START Data to examine

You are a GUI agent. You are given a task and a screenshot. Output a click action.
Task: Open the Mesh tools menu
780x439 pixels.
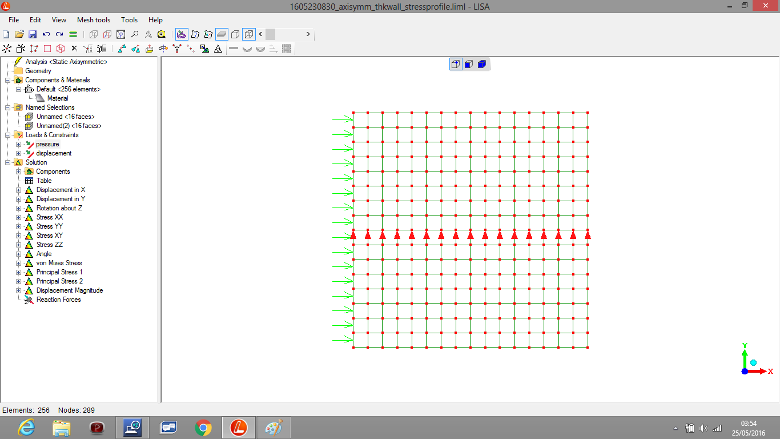pyautogui.click(x=94, y=20)
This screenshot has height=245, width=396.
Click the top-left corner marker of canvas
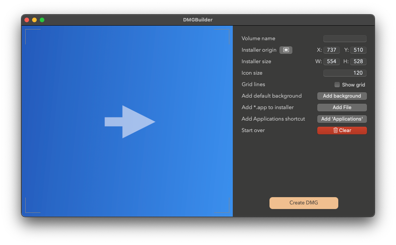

END Data to examine

Required work: Restate the material word for word, minus pictures.

Exercise response:
You are a GUI agent. You are given a task and a screenshot. Output a click action.
Task: Open the Mesh tools menu
780x439 pixels.
pyautogui.click(x=94, y=20)
This screenshot has height=245, width=396.
Click the top-left corner marker of canvas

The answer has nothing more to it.